| TASK PROMPT |
Could you repeat, word for word, the line with "This screenshot has height=380, width=1568." and every line after it in the records below, leaving out any pictures?

[Stored data]
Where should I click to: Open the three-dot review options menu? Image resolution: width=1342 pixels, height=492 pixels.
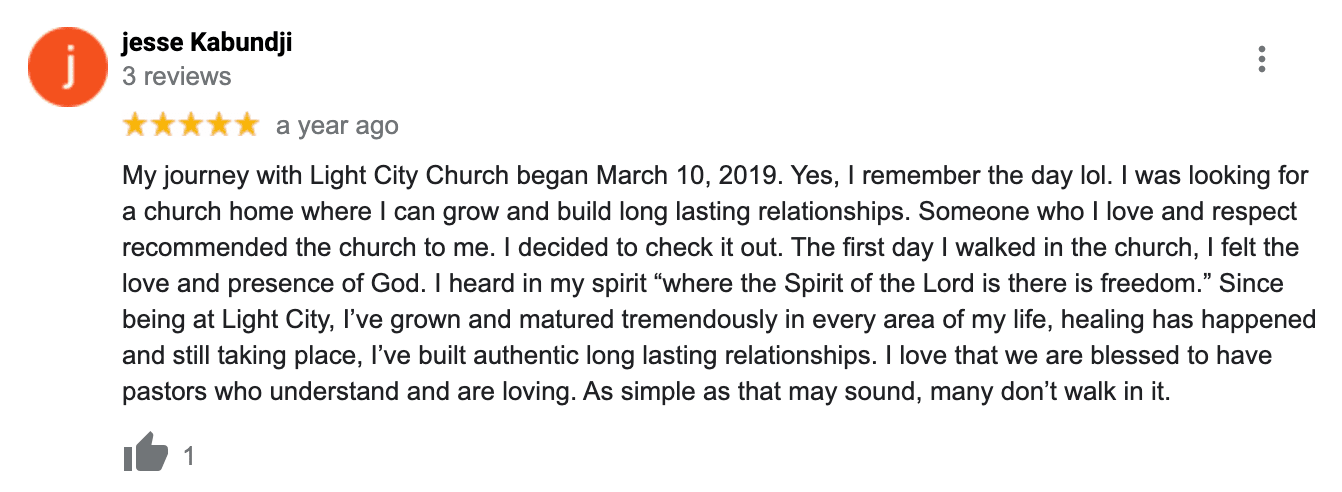click(x=1262, y=59)
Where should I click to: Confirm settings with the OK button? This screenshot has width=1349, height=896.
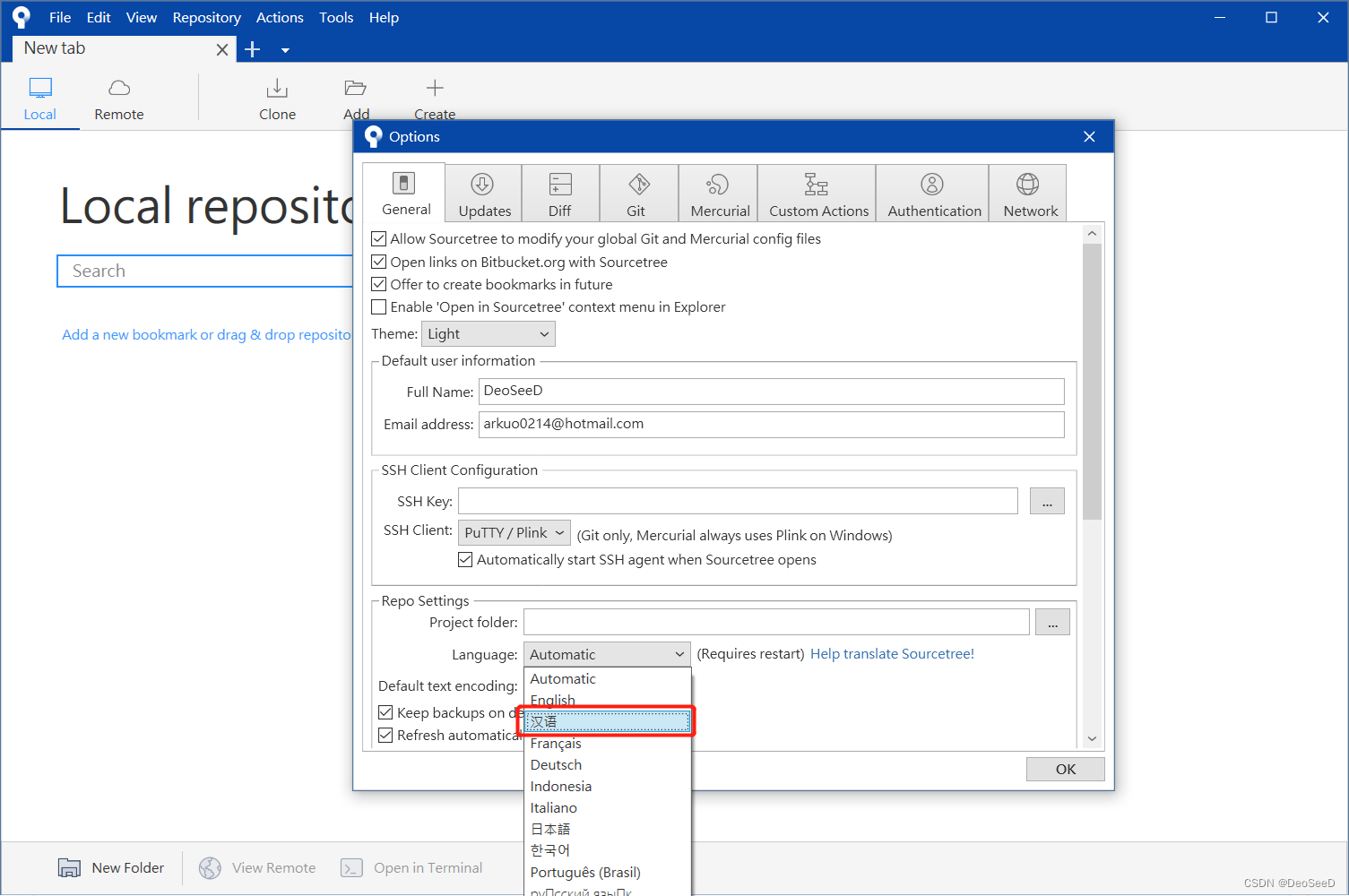1065,768
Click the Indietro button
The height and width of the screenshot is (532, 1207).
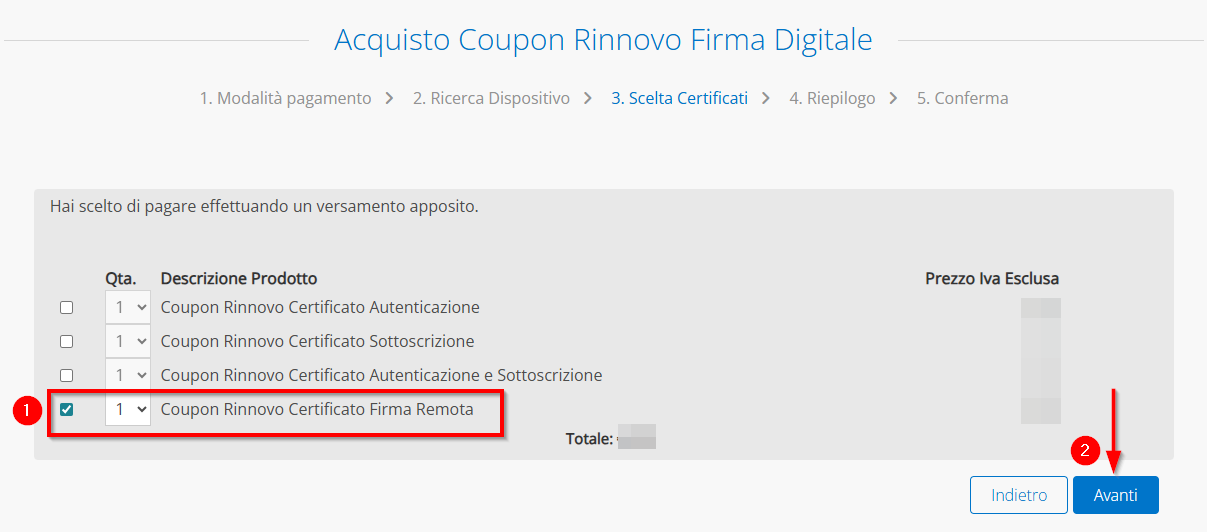1019,495
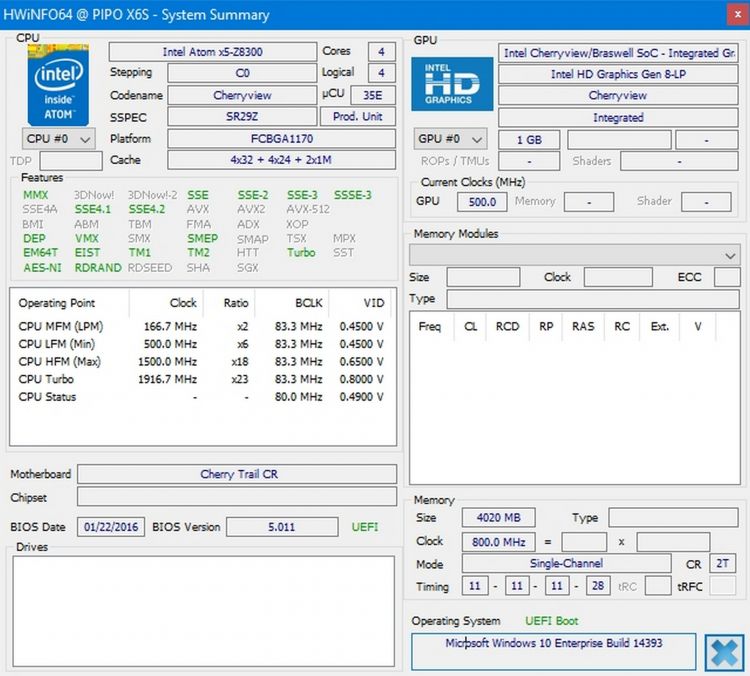Expand the Memory Modules dropdown list
The height and width of the screenshot is (676, 750).
pos(730,255)
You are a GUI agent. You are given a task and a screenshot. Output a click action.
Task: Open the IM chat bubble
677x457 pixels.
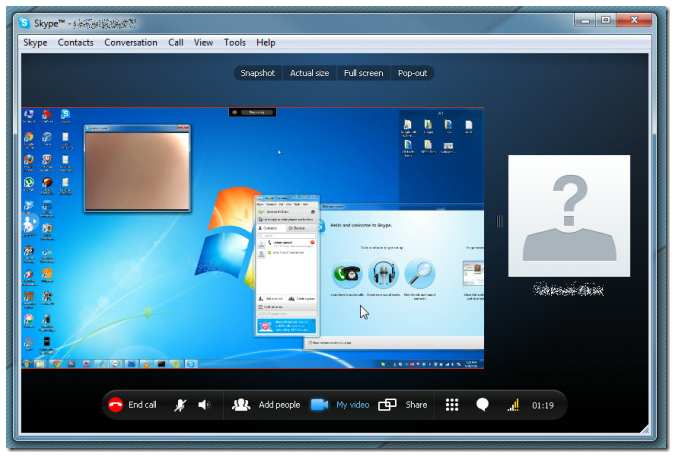482,405
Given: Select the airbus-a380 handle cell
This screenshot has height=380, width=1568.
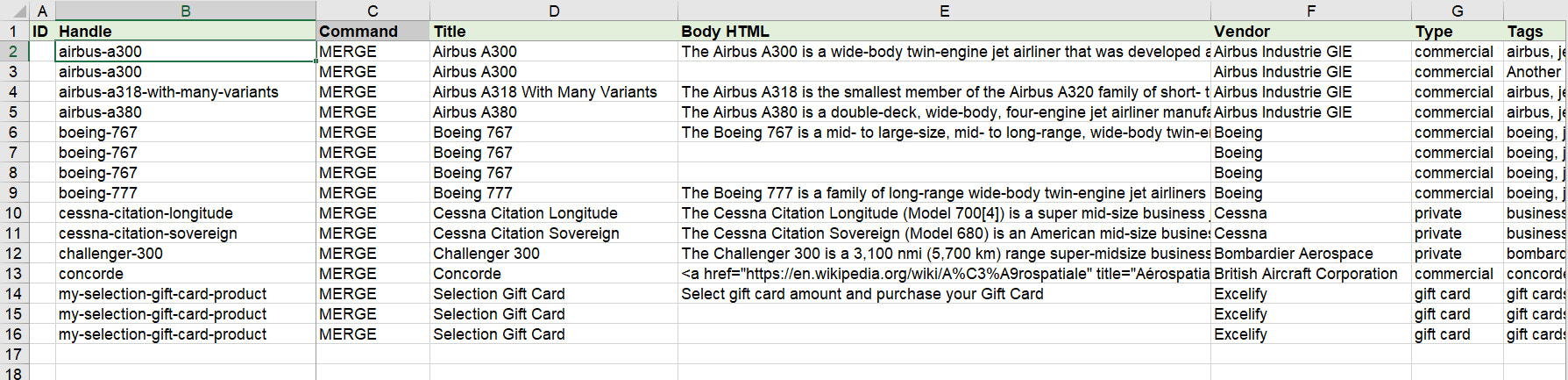Looking at the screenshot, I should click(185, 112).
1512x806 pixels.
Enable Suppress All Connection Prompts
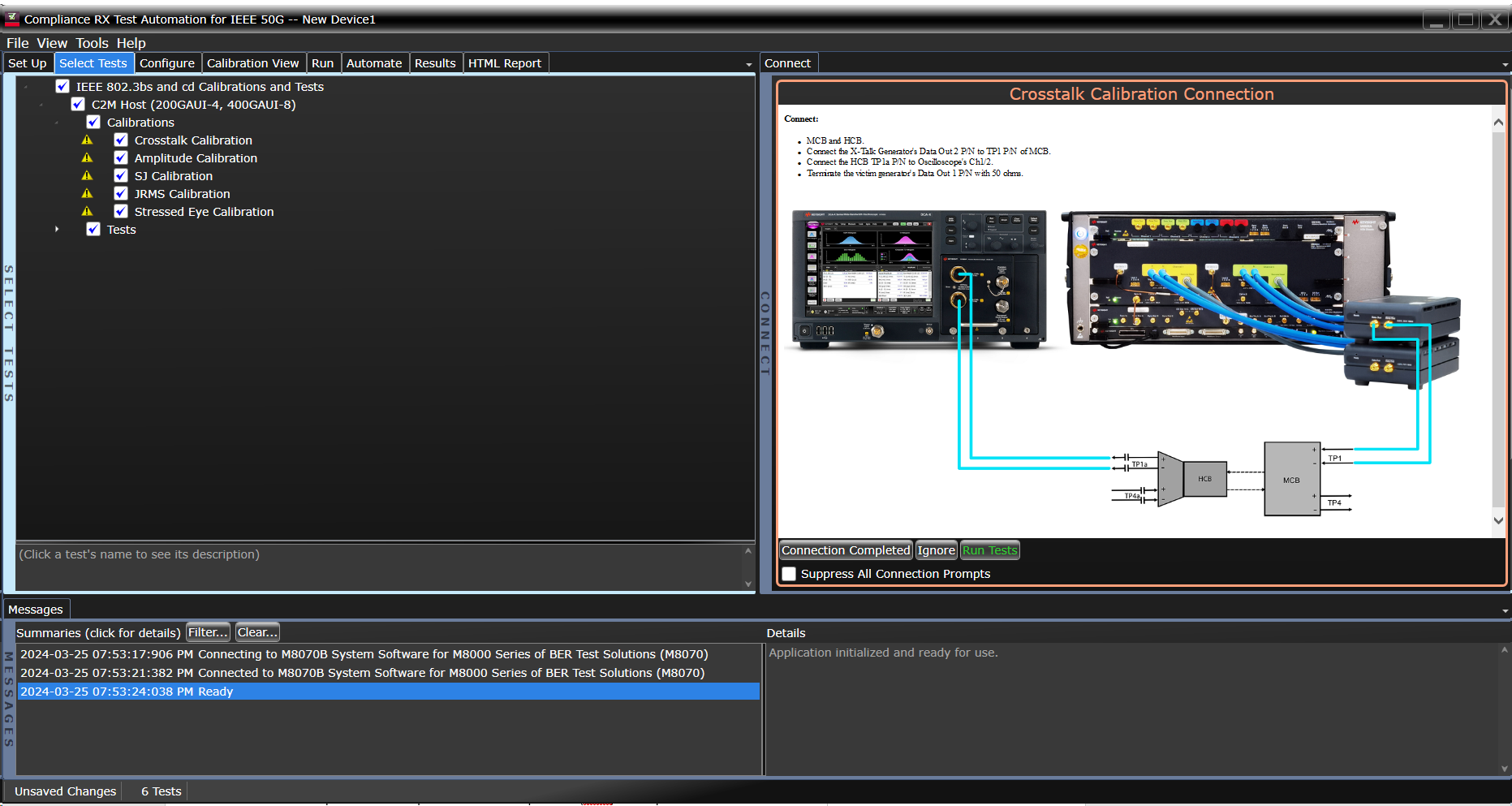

| TASK RESULT |
This screenshot has height=380, width=1568.
Looking at the screenshot, I should click(185, 112).
1512x806 pixels.
Enable Suppress All Connection Prompts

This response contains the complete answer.